A formulação de pressupostos que possam orientar a atividade humana, para a concretização de um desenvolvimento sustentável é uma tarefa em aberto. Mesmo que a discussão seja realizada englobando a dimensão social, econômica, ecológica, espacial, cultural, política e institucional, não se pode estabelecer que a abrangência da questão tenha sido definida totalmente. A pluralidade de situações e condições existente no mundo contemporâneo, faz com que a realidade seja extremamente volátil. Um modelo de análise socioambiental que possua um arcabouço rígido, em determinado momento poder ser empregado com êxito, em outra circunstância pode levar a resultados imprecisos. As propostas que são feitas para as condições existentes em uma grande metrópole podem não surtir o mesmo efeito em uma cidade de mesmo porte que esteja localizada em outra região ou país. Isto é mais evidente principalmente quando se compara ambientes ainda mais diferenciados, como um assentamento de colonos no campo e um condomínio de luxo em uma cidade. Todos os contextos nos quais o homem está inserido demandam uma política de desenvolvimento sustentável, porém elas não podem ser elaboradas a priori, sem que se conheçam suas características próprias e suas reais necessidades. Isto ocorre geralmente quando se procura implementar uma ação que foi concebida por atores globais ou nacionais a nível local, sem a real dimensão dos problemas ali existentes.

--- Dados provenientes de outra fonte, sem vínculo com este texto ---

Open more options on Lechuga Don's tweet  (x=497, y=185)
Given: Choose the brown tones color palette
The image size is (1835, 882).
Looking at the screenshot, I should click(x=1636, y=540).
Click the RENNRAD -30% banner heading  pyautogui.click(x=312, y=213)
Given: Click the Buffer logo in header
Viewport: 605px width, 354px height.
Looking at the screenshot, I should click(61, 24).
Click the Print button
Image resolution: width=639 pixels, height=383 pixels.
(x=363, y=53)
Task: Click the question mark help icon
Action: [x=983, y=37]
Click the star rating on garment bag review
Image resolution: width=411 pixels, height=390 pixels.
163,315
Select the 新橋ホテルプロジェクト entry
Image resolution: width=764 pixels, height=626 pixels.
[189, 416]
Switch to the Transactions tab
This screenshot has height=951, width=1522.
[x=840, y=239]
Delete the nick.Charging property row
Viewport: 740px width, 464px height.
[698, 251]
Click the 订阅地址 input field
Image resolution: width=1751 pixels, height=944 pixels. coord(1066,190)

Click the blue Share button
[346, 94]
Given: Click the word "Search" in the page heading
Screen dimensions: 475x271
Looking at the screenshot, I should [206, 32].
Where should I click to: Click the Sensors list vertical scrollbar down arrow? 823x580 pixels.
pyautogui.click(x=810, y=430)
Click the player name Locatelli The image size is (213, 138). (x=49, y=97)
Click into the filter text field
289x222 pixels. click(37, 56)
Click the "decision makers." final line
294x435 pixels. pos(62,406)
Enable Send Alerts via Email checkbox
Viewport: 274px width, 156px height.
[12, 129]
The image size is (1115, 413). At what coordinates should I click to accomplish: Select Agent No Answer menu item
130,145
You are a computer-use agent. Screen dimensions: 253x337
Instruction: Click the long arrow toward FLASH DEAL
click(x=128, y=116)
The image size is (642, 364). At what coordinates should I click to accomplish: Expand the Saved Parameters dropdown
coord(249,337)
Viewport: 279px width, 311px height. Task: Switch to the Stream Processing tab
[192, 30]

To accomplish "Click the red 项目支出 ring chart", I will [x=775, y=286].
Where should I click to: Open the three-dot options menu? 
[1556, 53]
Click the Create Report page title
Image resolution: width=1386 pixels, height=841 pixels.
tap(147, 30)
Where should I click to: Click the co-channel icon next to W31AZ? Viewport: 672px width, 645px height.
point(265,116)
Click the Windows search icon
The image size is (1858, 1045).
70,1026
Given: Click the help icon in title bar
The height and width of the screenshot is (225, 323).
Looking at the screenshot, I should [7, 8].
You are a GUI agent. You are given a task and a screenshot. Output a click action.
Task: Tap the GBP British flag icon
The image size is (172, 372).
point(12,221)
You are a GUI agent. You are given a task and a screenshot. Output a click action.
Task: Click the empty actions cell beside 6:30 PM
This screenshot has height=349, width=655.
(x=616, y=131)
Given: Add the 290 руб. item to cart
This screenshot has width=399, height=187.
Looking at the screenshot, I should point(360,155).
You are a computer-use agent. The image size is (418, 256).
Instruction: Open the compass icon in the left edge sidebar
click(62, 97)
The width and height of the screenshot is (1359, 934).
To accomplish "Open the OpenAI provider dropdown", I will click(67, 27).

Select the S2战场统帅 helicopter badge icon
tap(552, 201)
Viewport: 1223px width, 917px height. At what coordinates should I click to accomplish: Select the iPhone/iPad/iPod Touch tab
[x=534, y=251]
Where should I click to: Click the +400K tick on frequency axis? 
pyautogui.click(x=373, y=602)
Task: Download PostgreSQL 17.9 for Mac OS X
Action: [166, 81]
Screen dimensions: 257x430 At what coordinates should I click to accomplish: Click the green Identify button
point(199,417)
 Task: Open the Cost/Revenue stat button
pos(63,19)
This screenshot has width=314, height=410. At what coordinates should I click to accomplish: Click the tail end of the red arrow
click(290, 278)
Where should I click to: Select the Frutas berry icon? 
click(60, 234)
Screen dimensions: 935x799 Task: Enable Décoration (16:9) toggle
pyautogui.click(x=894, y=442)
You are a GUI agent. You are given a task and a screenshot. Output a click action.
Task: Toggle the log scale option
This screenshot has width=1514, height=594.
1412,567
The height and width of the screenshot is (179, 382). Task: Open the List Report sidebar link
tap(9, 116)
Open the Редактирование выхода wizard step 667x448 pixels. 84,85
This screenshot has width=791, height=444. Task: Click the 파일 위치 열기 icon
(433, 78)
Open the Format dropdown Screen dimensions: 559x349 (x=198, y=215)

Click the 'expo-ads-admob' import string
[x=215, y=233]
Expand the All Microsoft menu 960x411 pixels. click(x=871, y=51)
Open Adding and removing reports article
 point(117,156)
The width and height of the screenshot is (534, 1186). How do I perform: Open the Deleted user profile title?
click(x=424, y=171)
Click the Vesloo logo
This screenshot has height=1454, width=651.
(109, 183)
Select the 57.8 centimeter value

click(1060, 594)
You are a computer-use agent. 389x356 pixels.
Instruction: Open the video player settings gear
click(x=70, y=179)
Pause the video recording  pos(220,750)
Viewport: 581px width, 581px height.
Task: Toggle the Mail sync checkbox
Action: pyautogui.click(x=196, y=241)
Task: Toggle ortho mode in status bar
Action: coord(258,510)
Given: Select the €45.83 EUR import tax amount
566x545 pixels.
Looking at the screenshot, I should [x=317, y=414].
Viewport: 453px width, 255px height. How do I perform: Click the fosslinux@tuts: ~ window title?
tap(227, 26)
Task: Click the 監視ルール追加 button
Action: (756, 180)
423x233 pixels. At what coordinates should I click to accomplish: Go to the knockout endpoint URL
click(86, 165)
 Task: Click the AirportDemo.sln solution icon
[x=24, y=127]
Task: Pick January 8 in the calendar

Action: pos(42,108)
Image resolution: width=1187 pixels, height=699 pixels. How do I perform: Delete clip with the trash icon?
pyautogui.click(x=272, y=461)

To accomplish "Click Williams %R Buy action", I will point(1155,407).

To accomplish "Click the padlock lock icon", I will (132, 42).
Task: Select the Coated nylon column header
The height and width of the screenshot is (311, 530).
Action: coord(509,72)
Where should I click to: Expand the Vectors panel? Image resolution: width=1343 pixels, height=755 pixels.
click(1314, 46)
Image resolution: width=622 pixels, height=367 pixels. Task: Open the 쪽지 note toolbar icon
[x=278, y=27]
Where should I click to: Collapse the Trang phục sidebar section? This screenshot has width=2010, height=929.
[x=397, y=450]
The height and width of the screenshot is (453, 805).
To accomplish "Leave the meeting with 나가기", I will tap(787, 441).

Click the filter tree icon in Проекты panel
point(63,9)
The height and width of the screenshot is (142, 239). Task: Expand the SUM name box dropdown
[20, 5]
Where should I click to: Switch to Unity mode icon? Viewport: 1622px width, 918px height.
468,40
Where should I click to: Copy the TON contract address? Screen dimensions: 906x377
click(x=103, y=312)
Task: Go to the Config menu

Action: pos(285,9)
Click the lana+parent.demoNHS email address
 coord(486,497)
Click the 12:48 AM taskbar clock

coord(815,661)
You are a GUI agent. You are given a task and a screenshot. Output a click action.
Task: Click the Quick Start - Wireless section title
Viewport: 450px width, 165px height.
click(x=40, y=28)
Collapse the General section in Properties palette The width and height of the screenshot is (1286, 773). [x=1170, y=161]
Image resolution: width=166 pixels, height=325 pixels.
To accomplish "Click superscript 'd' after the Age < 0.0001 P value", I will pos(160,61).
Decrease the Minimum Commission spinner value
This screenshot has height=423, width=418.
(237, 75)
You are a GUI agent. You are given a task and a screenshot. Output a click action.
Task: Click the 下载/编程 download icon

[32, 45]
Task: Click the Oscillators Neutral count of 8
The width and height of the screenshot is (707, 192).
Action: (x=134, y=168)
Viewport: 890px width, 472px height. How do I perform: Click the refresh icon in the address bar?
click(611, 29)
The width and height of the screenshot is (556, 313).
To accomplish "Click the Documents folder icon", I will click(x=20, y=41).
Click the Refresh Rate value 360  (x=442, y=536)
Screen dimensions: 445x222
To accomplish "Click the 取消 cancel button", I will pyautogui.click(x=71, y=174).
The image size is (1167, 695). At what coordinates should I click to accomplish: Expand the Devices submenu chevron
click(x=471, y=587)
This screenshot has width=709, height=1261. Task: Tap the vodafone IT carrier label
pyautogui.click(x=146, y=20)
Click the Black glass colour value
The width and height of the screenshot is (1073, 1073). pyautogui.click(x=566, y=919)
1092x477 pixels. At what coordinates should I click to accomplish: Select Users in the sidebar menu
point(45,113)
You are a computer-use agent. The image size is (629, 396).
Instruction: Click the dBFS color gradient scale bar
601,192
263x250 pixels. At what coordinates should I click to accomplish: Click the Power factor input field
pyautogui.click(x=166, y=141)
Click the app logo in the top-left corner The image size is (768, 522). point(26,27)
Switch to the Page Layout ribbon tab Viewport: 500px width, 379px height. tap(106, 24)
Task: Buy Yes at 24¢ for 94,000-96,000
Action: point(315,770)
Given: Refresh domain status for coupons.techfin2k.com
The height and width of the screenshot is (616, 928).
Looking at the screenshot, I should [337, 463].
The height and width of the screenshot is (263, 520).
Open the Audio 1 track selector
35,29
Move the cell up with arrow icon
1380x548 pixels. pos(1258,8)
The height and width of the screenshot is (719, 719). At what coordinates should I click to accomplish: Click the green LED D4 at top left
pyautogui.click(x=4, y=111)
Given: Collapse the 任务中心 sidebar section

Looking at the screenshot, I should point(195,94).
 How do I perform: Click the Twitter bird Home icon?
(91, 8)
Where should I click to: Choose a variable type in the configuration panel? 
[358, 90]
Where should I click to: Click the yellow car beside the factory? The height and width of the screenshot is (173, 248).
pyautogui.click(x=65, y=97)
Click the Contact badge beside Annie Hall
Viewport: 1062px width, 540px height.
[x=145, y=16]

Analisando o contexto brasileiro, sensato é que no nível nacional e estadual sejam elaboradas as premissas dos trabalhos que serão executados no âmbito local,e a parte operacional ficar sob a responsabilidade dos atores locais. O município e a cidade são o lócus da pratica das políticas ambientais, os governos de esferas superiores e organismos internacionais são entes externos a este cenário. Sua atuação deveria ser direcionada ao incentivo do debate teórico, ao incentivo da pesquisa científica e ao fomento das ações locais, o desenho das medidas a serem adotadas poderia ser incumbência preferencial do poder público e da sociedade local. A delimitação de atribuições visa limitar a sobreposição de competências, e desta forma empregar melhor os recursos públicos. Caso a questão fosse tratada desta forma, cada município no país deveria ter sua secretaria do meio ambiente, os governos estaduais e o governo federal poderiam atuar em parceria com estes órgãos, criando linhas de financiamento para suas atividades. Outra medida que as instâncias estaduais e federais poderiam adotar, seria a normatização das exigências de alguns pressupostos, como a gestão participativa e a educação ambiental da sociedade. Esta proposta tende a gerar um maior comprometimento da população local com a solução de seus problemas ambientais e a busca de um desenvolvimento sustentável. Abrindo canais de participação para que os cidadãos possam contribuir para a mudança da sua cidade, cresce seu sentimento de identificação com ela e conseqüentemente a preocupação com as questões públicas.

REFERÊNCIAS

CEZARE, J. P.; MALHEIROS, T. F.; PHILIPPI JUNIOR, A.. Avaliação de Política Ambiental e Sustentabilidade: estudo de caso do Município de Santo André - SP. Engenharia Sanitária e Ambiental, 2007.

LOURENÇO, M. S.. Questões Técnicas na Elaboração de Indicadores de Sustentabilidade. In: 1o. Seminário UNIFAE de Sustentabilidade, 2006, Curitiba. 1o. Seminário UNIFAE de Sustentabilidade. Curitiba: UNIFAE Centro Universitário, 2006. v. 1.

ROMERO, M. A. B.. Cidades Sustentáveis 2000. Disponível em: www.unb.br/fau/planodecurso/graduacao/Pu2B/CIDADESSUSTENTaVEIS.doc, acesso em: 28 de julho de 2008.

Superintendência de Estudos Econômicos e Sociais da Bahia (SEI) e Universidade Federal da Bahia (UFBA). Indicadores de sustentabilidade ambiental. Série estudos e pesquisas, nº 75, Salvador: SEI, 2006.

VAN BELLEN, H. M.. Desenvolvimento Sustentável: Uma Descrição das Principais Ferramentas de Avaliação. Ambiente e Sociedade (Campinas), v. 7, n. 1, p. 67-87, 2004.